An NFL spokesperson did not provide immediate feedback on Goodell’s intentions regarding this request.
“We respectfully request your testimony at a hearing titled ‘Examining the Sports Broadcasting Act’ on June 10, 2026, at 10:00 a.m., in room 2141 of the Rayburn House Office Building,” the letter to Goodell stated. “This hearing will scrutinize the Sports Broadcasting Act (SBA) of 1961 and its effects on the current broadcast market for major sports leagues.”
The hearing aims to assess how the SBA’s antitrust exemptions have shifted professional sports distribution, potentially harming consumers, and whether legislative changes are needed.

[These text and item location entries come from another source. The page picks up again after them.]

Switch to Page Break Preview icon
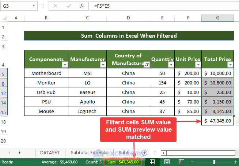The width and height of the screenshot is (239, 166). click(181, 162)
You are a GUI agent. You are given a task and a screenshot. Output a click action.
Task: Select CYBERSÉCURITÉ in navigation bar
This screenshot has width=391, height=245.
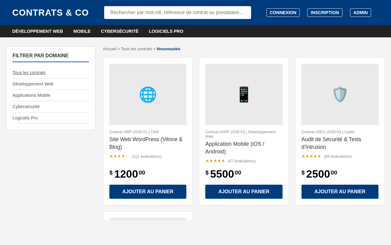(120, 31)
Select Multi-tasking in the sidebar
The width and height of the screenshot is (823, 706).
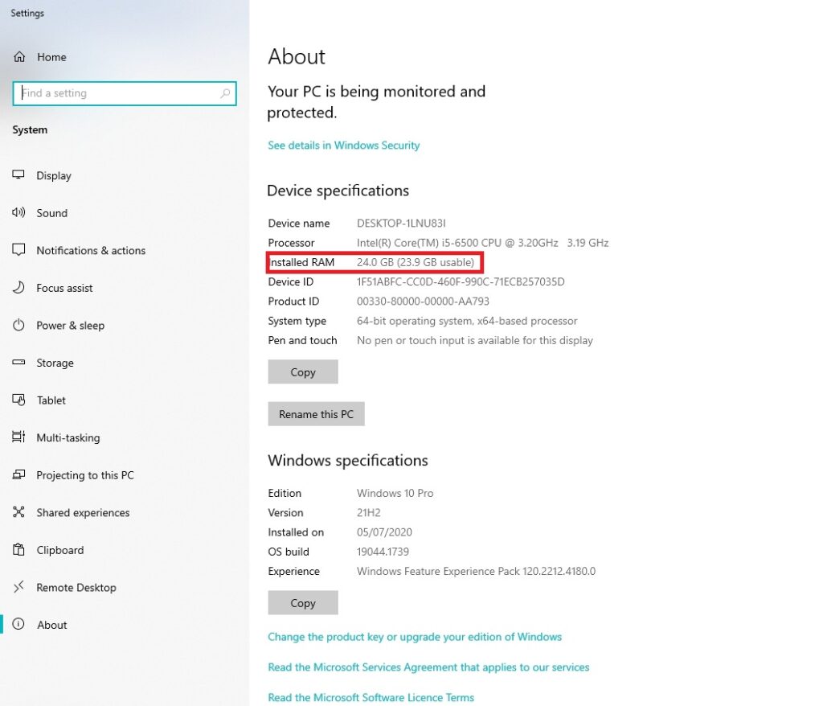68,438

The Sports Broadcasting Act allows leagues to pool television rights for collective selling, a model central to the NFL. This exemption benefits the league, letting it negotiate deals as one unit across all 32 teams, generating massive contracts. Current media-rights agreements with ABC/ESPN ($2.7 billion/year), FOX ($2.2 billion/year), CBS ($2.1 billion/year), and NBC ($2 billion/year) total over $110 billion, lasting through 2033.
Concerns have grown as probes by Congress, the Department of Justice, and the FCC examine if these rights are improperly allocated to pay-per-view streaming services, impacting consumer expenses.
The NFL asserts most games (87%) remain on ‘free’ TV. However, platforms like Amazon Prime Video and Netflix, requiring subscriptions, have taken over multiple broadcasts, increasing costs for fans.
Amazon Prime has exclusive rights to the NFL’s Black Friday game and 15 Thursday Night Football games in the upcoming season. Netflix holds two Christmas Day games, and Peacock streams a unique regular-season matchup. These services’ cumulative cost forms the basis of consumer grievance.